Die größte Einbürgerungsbehörde Deutschlands, das Regierungspräsidium Darmstadt, wagt eine Prognose: Die Briten werden bundesweit die Polen als größte Einbürgerungsgruppe aus dem bisherigen EU-Raum überholen. Der Grund: Viele wollen noch die doppelte Staatsbürgerschaft erlangen, bevor Großbritannien aus der EU austritt.

Von Ludger Fittkau | 17.08.2016
    Ein britischer und ein deutscher Reisepass.
    Viele Briten, die in Deutschland leben, wollen künftig beide Pässe besitzen. (picture alliance / dpa / dpa-Zentralbild)

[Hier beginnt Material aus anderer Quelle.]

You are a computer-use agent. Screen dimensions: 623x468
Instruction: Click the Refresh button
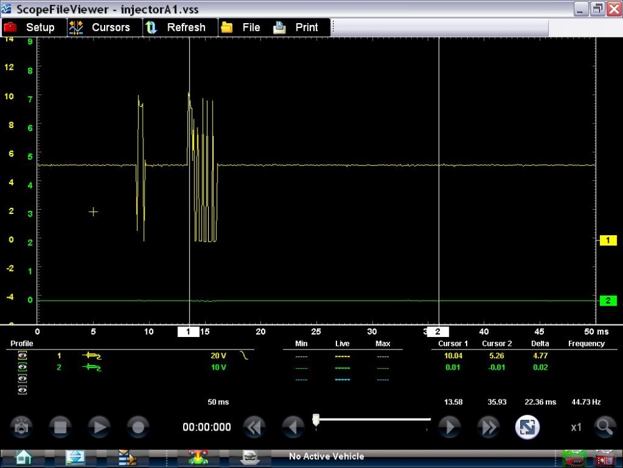176,27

    Der 26 Jahre alte Brite Jamie Salt arbeitet in einen Kontrollraum der Europäischen Raumfahrtagentur ESA in Darmstadt. Der junge Raumfahrtexperte probt gerade Landemanöver einer kleinen Weltraumsonde auf dem Mars, die tatsächlich für Oktober dieses Jahres geplant sind. Auf der Erde beschäftigt sich Jamie Salt seit einiger Zeit ganz profan mit seiner Einbürgerung in Deutschland. Grund ist der Brexit:
    "Meine Schwester und ich überlegen jetzt beide, die deutsche Staatsbürgerschaft zu beantragen. Seit dem Brexit nehmen wir uns das fest vor und gehen damit voran. Das ist eine Sache, wo man pragmatisch schauen muss. Wenn man eben die Möglichkeit hat und diese doppelte Staatsbürgerschaft – und das ist der Schlüssel – diese doppelte Staatsbürgerschaft beantragen kann, dann ist es von Vorteil, wenn man es jetzt noch macht."

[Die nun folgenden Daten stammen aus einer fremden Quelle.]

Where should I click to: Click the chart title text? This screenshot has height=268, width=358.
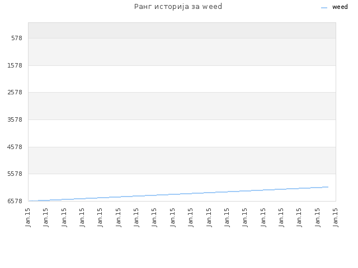pyautogui.click(x=178, y=7)
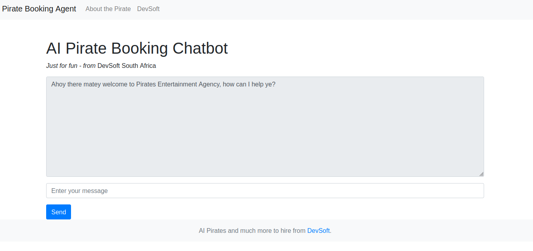The width and height of the screenshot is (533, 251).
Task: Click the resize handle of the chat box
Action: click(481, 174)
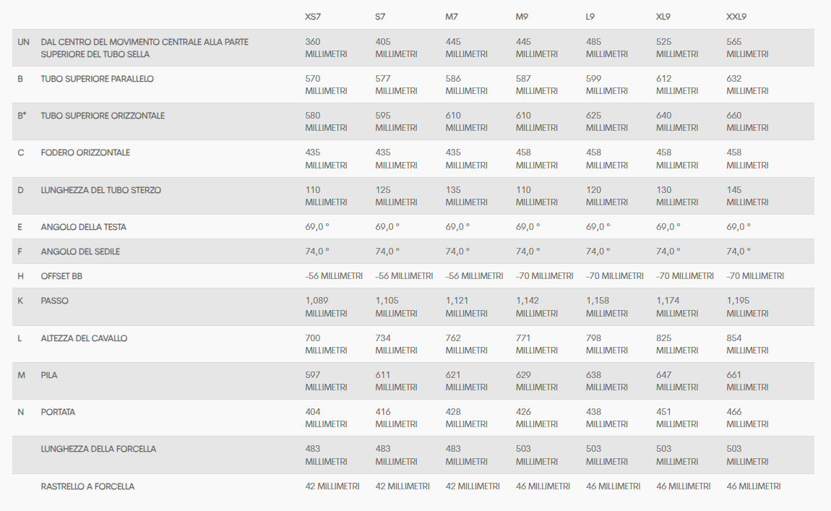Click the LUNGHEZZA DELLA FORCELLA row label

tap(98, 449)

    Denn EU-Bürger, die länger als acht Jahre in Deutschland leben und einen Sprachtest bestehen, können die doppelte Staatsbürgerschaft bekommen. Es ist auch dem Briten Jamie Salt und seiner Schwester wichtig, den britischen Pass nicht abgeben zu müssen, wenn sie deutsche Staatsbürger werden:
    Jamie Salt und seine Schwester sind typische Fälle
    "In meinem Falle ist es halt so, dass mein Elternhaus rein Englisch war. Das heißt, wir haben zu Hause Englisch gesprochen, wir haben englische Bücher gelesen, aber weil ich im deutschen Schulsystem war und der Großteil meiner Freunde auch Deutsche sind, da fühlt man sich dann irgendwie doch als das Produkt zweier Nationen."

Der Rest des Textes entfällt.